Lola se vuelve a ocupar del tema del tonto –o del poeta tonto– en sus números siguientes, 6 y 7, los últimos de la revista, que se publican en junio de 1928. En esta oportunidad, presenta una “tontología”, una antología de versos malos de poetas buenos, o de versos buenos de poetas malos, como explica, sin aclararlo completamente, el “tontólogo”. En esa edición de Lola, junto a poemas de Antonio Machado, Manuel Machado, Juan Ramón Jiménez, Enrique Díaz-Cañedo, Ramón Pérez Ayala, Pedro Salinas, Jorge Guillén, Gerardo Diego, Manuel Altolaguirre, Federico García Lorca y Dámaso Alonso, salen tres poemas de Marinero en tierra.

Esta breve noticia de Lola es importante porque demuestra que el poema “¡El tonto de Rafael!” no nace de una preocupación individual del creador Rafael Alberti, sino que se inserta en un contexto de discusión más amplio. Los siete números de Lola señalan una actitud que va en contra del academicismo y de la poesía ampulosa y, por lo tanto, revelan la consciencia crítica de ese grupo sobre su propia escritura y la de sus contemporáneos. Asimismo, a ese entorno se incorpora el hecho de que el autorretrato se constituye como un subgénero en la época, según señala Rafael Alarcón Sierra (2000: 161) en su análisis de El mal poema, de Manuel Machado. Si bien esa obra se publica por primera vez en 1909 y su sentido irónico y transgresor se ubica en el momento de crisis de la poesía romántico-modernista, las cuestiones a que Manuel Machado se enfrenta en esos poemas –la “coincidencia entre la escritura y la vida”, el “engaño artístico”, “la separación entre el poeta, el lenguaje y el mundo” (Alarcón Sierra, 2000: 172-179) – siguen vigentes con otros matices en la década de 19204. En efecto, es importante tener en cuenta el contacto de Manuel Machado con los jóvenes poetas de aquel momento en las tertulias literarias de Madrid, como lo recuerda el propio Alberti: “[…] era el mismo ágil, simpático y gracioso de sus poemillas y coplas, llenos de quiebros y requiebros, de cortes y recortes, de ángel y salero del más puro sevillanismo […]” (Alberti, 2009: 322).

============================================================

— Ejercicios propuestos —
**a)** Según el fragmento, ¿en qué mes y año se publican los números 6 y 7 de Lola?
**b)** Enumera las cuestiones que, según el fragmento, enfrenta Manuel Machado en los poemas de El mal poema y que aparecen citadas entre comillas.
Los registros no se necesitan para resolver nada.

Entradas de la colección

============================================================

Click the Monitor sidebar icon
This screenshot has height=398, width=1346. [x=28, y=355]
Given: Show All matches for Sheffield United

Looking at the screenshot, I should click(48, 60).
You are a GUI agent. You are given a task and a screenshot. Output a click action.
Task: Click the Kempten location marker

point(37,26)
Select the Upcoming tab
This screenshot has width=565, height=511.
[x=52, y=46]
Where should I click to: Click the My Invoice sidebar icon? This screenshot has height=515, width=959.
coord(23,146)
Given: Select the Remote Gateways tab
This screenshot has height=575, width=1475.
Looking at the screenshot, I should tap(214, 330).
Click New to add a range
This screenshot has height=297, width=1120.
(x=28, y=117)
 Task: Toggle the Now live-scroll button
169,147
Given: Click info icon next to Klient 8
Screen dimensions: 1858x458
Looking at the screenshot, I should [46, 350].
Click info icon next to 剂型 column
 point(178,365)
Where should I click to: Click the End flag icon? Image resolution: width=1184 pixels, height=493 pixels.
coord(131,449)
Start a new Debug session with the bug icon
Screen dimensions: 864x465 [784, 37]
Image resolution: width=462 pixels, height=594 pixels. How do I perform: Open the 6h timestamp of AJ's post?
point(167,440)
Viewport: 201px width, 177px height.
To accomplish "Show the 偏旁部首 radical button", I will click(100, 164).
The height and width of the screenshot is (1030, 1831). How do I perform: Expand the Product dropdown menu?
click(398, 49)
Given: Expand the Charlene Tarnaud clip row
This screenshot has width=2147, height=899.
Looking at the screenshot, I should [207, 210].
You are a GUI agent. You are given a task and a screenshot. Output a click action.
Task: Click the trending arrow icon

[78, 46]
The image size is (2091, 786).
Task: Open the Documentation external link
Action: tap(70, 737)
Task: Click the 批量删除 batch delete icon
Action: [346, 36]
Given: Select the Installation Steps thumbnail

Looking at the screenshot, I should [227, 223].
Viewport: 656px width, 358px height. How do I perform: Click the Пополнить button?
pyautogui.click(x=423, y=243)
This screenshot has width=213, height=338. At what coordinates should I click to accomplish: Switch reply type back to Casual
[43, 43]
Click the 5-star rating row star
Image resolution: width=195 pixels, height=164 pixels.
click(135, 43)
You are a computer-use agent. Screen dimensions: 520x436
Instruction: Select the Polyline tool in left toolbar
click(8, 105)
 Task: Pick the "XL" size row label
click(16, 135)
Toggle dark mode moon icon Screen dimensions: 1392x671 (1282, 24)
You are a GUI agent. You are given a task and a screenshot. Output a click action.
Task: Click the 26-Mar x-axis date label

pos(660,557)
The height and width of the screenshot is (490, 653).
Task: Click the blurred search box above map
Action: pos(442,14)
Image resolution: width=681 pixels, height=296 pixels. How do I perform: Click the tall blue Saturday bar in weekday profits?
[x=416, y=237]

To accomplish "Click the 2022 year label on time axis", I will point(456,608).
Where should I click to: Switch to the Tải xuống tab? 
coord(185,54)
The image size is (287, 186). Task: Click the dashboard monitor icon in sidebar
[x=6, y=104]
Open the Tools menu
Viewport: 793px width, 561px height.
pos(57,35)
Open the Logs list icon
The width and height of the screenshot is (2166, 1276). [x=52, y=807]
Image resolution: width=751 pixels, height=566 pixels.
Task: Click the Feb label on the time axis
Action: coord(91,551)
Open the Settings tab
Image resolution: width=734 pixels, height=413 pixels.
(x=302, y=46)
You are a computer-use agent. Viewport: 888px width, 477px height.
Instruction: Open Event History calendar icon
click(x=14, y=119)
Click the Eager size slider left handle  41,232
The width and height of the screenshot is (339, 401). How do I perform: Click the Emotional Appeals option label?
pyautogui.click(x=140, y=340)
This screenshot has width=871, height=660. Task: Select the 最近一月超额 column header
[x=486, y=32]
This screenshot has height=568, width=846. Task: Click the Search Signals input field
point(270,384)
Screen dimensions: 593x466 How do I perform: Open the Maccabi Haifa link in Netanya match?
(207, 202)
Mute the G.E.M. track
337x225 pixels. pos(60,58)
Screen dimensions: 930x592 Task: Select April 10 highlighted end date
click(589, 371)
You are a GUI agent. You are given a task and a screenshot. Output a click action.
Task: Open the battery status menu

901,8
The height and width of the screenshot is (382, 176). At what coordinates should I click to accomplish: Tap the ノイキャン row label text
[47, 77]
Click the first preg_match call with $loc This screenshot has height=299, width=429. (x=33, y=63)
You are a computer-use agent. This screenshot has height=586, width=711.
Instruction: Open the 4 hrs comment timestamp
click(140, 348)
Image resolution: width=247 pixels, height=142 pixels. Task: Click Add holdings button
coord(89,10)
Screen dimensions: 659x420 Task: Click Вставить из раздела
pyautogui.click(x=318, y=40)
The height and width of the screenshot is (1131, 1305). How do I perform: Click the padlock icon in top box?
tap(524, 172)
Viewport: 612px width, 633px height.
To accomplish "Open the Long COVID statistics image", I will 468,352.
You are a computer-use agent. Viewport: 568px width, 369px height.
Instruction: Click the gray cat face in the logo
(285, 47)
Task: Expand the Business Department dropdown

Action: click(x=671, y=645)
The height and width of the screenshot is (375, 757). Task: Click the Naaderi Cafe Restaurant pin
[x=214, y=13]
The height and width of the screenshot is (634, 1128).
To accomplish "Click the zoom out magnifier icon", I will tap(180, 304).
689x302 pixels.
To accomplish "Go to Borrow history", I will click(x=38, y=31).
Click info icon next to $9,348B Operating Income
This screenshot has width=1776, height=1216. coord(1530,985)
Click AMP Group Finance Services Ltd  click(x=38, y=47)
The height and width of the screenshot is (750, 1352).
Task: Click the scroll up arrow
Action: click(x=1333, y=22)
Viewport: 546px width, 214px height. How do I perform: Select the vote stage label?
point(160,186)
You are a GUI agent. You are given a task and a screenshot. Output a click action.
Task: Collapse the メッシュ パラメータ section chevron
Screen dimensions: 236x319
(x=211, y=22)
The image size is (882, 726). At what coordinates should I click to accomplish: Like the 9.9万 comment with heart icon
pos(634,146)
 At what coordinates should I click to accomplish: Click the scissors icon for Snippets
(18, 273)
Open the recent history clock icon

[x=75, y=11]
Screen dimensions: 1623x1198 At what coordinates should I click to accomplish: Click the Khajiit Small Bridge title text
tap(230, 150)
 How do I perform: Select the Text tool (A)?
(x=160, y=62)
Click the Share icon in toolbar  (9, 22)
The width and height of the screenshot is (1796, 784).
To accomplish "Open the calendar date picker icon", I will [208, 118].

============================================================

— Soluciones desarrolladas —
**a)** En junio de 1928.

**b)**
- La "coincidencia entre la escritura y la vida"
- El "engaño artístico"
- "la separación entre el poeta, el lenguaje y el mundo"